* **How to complete this task**:
Gather all lines in the entries below that include the word "will".

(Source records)
————

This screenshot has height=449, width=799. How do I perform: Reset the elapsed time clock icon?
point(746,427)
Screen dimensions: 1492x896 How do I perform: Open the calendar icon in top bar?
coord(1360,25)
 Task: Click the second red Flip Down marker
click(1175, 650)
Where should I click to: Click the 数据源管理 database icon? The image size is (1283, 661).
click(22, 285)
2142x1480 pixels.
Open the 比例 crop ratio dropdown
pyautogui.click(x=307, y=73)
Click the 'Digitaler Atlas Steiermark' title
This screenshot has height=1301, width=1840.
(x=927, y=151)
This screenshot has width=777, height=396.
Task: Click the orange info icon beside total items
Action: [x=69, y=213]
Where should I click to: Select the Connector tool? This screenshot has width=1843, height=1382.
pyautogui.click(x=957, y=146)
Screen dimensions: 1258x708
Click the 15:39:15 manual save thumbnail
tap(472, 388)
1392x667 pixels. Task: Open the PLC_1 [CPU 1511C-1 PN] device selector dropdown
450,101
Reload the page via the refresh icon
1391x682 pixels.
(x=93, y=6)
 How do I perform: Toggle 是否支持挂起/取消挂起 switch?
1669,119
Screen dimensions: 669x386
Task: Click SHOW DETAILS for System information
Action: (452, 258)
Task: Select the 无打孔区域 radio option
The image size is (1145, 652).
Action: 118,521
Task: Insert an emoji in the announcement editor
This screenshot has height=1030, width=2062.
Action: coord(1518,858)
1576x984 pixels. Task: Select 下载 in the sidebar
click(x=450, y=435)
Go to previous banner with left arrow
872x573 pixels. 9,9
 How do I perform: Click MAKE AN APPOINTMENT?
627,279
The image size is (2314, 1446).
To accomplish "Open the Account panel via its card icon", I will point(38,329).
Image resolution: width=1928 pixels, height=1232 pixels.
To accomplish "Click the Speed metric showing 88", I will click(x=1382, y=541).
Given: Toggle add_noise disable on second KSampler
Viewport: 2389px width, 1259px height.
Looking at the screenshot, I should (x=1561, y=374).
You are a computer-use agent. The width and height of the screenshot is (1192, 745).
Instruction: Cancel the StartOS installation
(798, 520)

————

* **Solved exercise**:
To accomplish "Open the Account panel via its card icon", I will point(38,329).
To accomplish "Click the Speed metric showing 88", I will click(x=1382, y=541).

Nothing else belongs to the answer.